* **Work to complete**
Set down each line from the start of the material exactly, please, up to and including the one that contains "Screen dimensions: 1280x720".

* **Material provided**
★ ★ ★ ★

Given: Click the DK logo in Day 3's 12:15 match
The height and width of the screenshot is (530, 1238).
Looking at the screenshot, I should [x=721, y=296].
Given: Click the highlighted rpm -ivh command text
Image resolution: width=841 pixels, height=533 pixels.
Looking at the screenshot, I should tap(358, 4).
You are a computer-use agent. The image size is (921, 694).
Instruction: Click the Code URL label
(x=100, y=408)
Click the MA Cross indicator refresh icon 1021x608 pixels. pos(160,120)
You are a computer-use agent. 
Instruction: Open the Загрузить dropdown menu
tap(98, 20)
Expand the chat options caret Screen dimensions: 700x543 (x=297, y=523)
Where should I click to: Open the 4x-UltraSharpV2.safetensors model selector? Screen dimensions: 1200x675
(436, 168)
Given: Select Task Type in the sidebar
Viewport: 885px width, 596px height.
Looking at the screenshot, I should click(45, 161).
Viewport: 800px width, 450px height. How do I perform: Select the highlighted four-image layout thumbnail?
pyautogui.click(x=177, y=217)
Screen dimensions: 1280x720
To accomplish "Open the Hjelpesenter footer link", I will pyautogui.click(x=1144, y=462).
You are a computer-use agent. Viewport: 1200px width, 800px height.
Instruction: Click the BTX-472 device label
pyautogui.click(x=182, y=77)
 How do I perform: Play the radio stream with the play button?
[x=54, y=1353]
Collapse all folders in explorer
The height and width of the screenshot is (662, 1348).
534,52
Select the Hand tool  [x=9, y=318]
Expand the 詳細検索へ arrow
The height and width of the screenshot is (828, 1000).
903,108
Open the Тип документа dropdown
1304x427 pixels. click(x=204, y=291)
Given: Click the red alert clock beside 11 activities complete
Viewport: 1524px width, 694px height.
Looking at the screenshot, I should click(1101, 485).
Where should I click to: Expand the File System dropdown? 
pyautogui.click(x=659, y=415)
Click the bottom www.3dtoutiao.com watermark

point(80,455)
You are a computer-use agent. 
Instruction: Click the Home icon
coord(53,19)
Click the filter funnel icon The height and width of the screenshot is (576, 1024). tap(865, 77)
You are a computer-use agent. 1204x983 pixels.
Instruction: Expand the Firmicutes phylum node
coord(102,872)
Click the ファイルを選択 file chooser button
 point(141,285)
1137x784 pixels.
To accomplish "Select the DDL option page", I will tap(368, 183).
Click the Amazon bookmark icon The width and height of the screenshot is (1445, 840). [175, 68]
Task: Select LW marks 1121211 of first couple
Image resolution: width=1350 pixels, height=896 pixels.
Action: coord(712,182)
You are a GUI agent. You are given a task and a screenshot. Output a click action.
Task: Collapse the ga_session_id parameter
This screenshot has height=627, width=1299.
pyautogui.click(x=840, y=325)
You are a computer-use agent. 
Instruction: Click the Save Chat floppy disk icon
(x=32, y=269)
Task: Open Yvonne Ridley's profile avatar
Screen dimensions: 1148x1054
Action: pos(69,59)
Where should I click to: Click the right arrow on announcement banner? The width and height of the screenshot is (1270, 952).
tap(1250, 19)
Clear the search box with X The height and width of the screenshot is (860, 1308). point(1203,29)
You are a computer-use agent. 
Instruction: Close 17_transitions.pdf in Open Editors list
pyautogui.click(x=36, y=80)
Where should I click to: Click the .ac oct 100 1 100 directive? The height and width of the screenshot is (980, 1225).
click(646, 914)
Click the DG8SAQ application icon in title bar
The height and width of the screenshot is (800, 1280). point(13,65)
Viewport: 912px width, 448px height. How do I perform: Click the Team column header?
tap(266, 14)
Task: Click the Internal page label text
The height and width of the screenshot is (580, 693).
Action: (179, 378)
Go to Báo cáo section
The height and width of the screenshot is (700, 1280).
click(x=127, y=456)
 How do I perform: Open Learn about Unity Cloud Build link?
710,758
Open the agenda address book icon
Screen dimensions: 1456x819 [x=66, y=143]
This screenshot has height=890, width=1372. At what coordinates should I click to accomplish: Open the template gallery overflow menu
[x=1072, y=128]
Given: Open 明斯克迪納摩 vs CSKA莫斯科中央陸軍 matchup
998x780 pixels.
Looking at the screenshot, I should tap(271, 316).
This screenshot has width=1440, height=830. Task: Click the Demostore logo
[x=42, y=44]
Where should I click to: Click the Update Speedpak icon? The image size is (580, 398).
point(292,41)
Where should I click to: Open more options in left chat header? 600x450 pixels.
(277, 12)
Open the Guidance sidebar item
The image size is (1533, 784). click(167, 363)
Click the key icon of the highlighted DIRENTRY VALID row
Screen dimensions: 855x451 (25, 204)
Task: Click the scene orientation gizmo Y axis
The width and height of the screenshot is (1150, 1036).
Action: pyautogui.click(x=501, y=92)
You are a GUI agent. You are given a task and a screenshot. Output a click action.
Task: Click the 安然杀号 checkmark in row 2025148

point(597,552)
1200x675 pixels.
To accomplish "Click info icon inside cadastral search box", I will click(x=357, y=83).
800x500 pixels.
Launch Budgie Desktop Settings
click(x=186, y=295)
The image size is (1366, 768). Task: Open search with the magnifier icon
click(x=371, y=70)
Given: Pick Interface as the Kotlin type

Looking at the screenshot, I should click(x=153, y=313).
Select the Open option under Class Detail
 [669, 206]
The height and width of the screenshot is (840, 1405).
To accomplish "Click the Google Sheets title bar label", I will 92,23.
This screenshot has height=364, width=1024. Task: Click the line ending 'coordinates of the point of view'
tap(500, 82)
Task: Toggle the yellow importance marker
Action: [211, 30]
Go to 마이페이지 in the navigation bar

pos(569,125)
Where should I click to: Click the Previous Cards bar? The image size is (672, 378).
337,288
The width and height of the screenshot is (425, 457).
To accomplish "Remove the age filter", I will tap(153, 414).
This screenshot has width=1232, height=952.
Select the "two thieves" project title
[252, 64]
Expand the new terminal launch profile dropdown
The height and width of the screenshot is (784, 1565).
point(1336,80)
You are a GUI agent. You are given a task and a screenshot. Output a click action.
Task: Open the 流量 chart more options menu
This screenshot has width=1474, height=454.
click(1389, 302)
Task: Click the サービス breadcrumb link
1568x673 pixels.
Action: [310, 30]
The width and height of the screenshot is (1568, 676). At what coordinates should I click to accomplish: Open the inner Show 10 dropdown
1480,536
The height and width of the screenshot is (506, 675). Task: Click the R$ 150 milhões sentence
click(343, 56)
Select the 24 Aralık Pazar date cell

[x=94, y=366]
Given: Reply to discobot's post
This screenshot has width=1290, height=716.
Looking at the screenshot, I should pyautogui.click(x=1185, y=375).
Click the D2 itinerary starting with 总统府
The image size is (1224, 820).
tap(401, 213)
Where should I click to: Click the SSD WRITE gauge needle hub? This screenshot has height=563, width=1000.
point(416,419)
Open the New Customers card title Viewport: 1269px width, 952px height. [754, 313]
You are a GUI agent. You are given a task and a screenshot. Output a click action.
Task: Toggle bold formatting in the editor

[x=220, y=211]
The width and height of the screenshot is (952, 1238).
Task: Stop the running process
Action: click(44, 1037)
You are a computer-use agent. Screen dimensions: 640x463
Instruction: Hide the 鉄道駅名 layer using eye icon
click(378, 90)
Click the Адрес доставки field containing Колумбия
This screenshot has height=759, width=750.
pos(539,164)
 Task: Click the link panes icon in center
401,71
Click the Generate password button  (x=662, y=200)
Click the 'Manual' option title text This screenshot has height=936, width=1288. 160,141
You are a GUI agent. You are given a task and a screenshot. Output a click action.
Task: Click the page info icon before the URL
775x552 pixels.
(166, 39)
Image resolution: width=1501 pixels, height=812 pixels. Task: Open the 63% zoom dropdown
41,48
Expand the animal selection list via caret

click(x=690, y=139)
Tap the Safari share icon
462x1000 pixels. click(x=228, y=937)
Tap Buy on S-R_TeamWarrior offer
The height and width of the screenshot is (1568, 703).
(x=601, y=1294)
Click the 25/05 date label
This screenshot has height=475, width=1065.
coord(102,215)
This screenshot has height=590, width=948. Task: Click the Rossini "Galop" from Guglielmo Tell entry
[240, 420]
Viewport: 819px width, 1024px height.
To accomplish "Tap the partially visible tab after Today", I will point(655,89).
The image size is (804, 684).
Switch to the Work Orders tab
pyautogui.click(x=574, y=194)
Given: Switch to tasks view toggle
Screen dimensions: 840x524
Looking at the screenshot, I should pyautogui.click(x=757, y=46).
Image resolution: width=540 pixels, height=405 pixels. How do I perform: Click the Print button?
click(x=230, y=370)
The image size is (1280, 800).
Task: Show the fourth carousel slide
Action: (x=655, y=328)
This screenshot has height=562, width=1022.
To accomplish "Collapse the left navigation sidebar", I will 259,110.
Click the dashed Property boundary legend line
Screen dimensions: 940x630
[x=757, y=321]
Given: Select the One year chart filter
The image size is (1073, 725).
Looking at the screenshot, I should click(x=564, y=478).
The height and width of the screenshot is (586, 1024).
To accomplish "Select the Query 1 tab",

★ ★ ★ ★

* **The answer**
Given: Click the DK logo in Day 3's 12:15 match
The height and width of the screenshot is (530, 1238).
Looking at the screenshot, I should [x=721, y=296].
Given: Click the highlighted rpm -ivh command text
Image resolution: width=841 pixels, height=533 pixels.
Looking at the screenshot, I should tap(358, 4).
You are a computer-use agent. The image size is (921, 694).
Instruction: Click the Code URL label
(x=100, y=408)
Click the MA Cross indicator refresh icon 1021x608 pixels. pos(160,120)
You are a computer-use agent. 
Instruction: Open the Загрузить dropdown menu
tap(98, 20)
Expand the chat options caret Screen dimensions: 700x543 (x=297, y=523)
Where should I click to: Open the 4x-UltraSharpV2.safetensors model selector? Screen dimensions: 1200x675
(436, 168)
Given: Select Task Type in the sidebar
Viewport: 885px width, 596px height.
Looking at the screenshot, I should click(45, 161).
Viewport: 800px width, 450px height. How do I perform: Select the highlighted four-image layout thumbnail?
pyautogui.click(x=177, y=217)
Screen dimensions: 1280x720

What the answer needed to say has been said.